Judge Neureiter, while not taking up the defendant’s request for fees and costs for having to defend the spoliation motion, did state in indicating he would consider a separate motion: “Under Rule 11, the Court may award sanctions when a pleading or motion is for an improper purpose, contains claims or contentions not ‘warranted by existing law or by a nonfrivolous argument for extending, modifying, or reversing existing law,’ or contains factual contentions that lack evidentiary support.”

So, what do you think?  Should parties be sanctioned for meritless sanctions requests of their own?  Please share any comments you might have or if you’d like to know more about a particular topic.

P.S. – If you’re not old enough to remember Woodstock, check out the link in the first paragraph – it’s amazing! 😎

Case opinion link courtesy of eDiscovery Assistant.

Disclaimer: The views represented herein are exclusively the views of the author, and do not necessarily represent the views held by my employer, my partners or my clients. eDiscovery Today is made available solely for educational purposes to provide general information about general eDiscovery principles and not to provide specific legal advice applicable to any particular circumstance. eDiscovery Today should not be used as a substitute for competent legal advice from a lawyer you have retained and who has agreed to represent you.

One comment

  1. Should parties be sanctioned for meritless sanctions requests of their own?
    Great question, Doug. Let’s broaden it: should parties be sanctioned for any motion that proves meritless? You moved for Summary Judgment and it failed? Sanctioned! You asserted a privilege claim without merit? Sanctioned! You moved for a continuance or protective order or injunction or habeas corpus or you challenged your speeding ticket and didn’t prevail? You’ve been sanctioned. And you, and yes, you too, Oprah!
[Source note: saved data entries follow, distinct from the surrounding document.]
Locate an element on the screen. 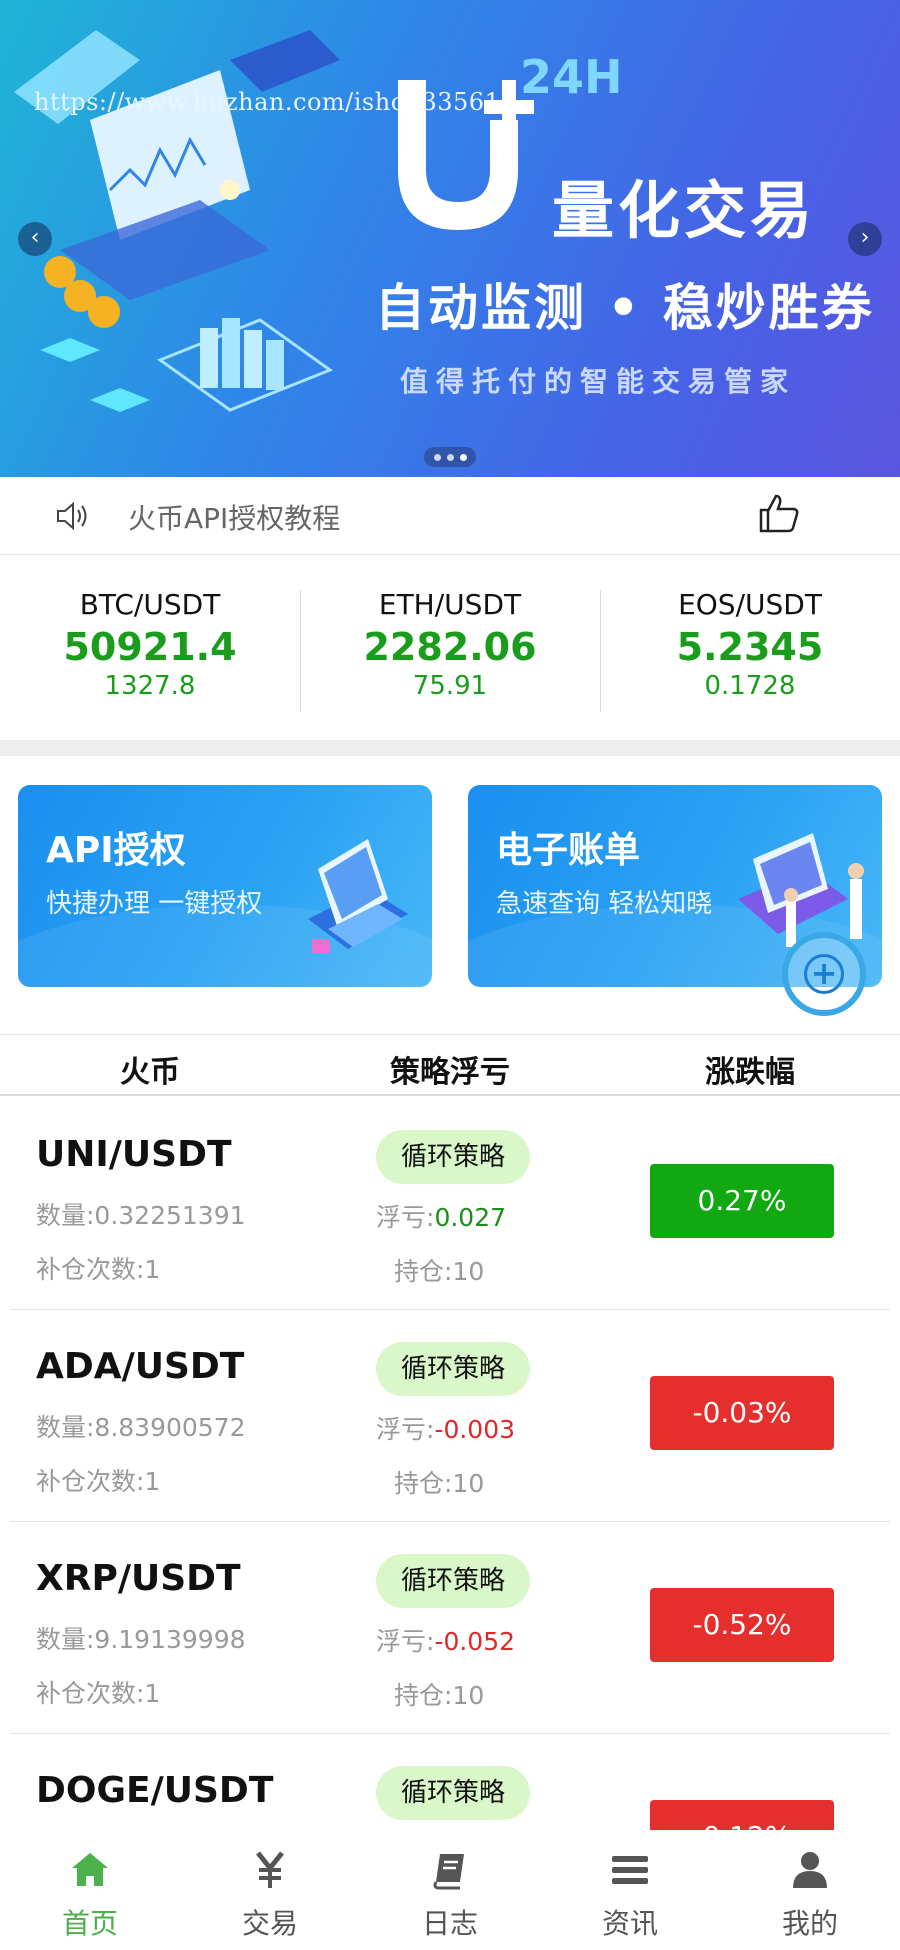 This screenshot has height=1950, width=900. change-badge: 0.27% is located at coordinates (742, 1201).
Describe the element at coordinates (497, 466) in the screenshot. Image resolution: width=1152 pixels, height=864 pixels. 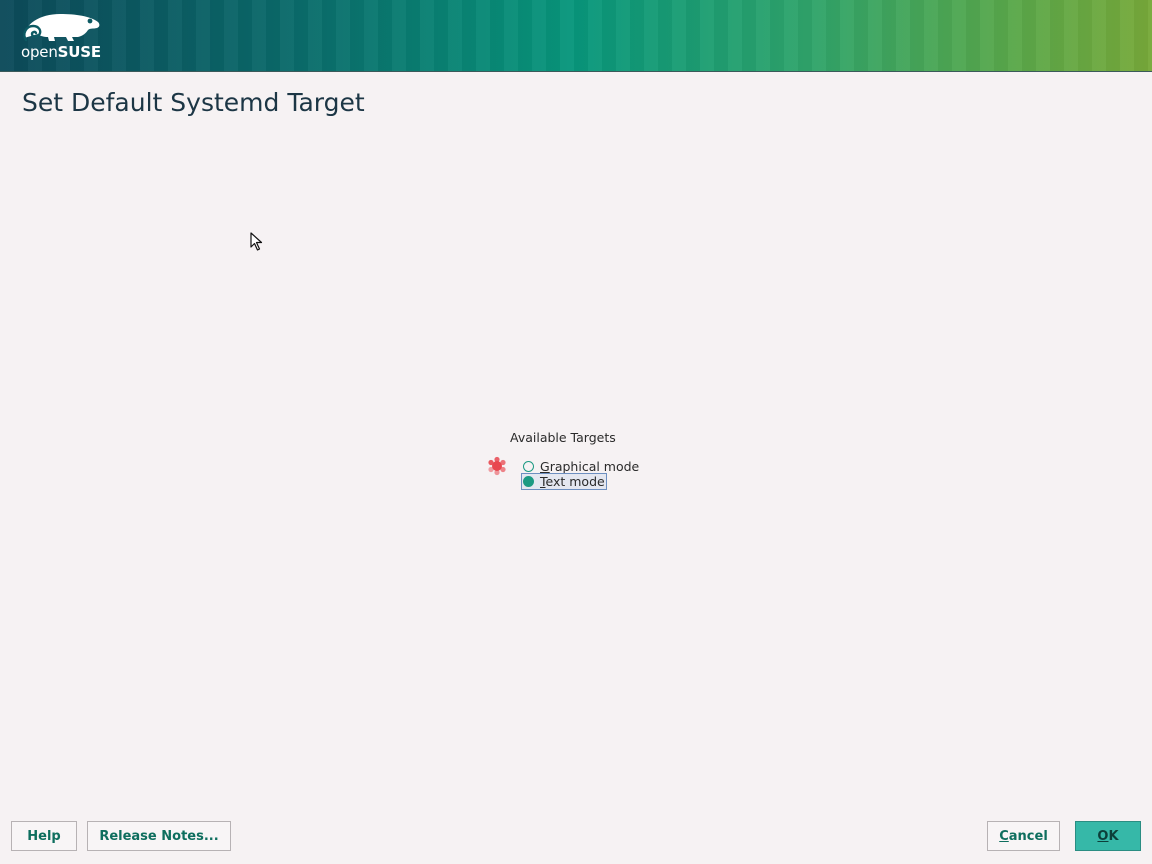
I see `busy-spinner-icon` at that location.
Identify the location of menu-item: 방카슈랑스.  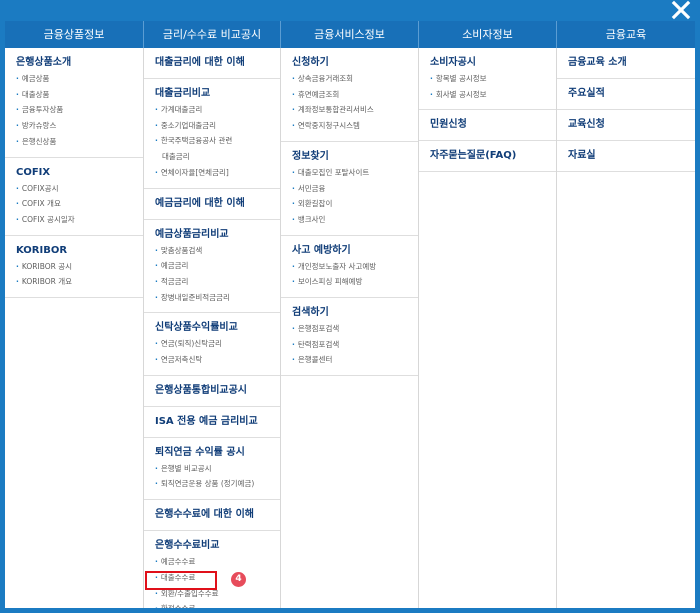
(80, 126).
    The Court needs to be gatekeeper here. If the merit of a motion is so absent, deny it. If the motions are truly frivolous or brought in bad faith or solely to vex and harass, sanction their butts from here to kingdom come. But if the Court saw enough merit in the motion to grant the exam, then the court saw enough to refrain from sanctioning a party for coming to the Court with the inquiry. By threat of sanctions, we should not seek to deter litigants from asserting their rights in good faith. The chilling effect is real. Amended Rule 37(e) shields spoliators from sanctions, even when their loss of evidence was grossly negligent. Where are the protections for those who assert spoliation in good faith, even if their suspicions prove to be unsupported after inquiry?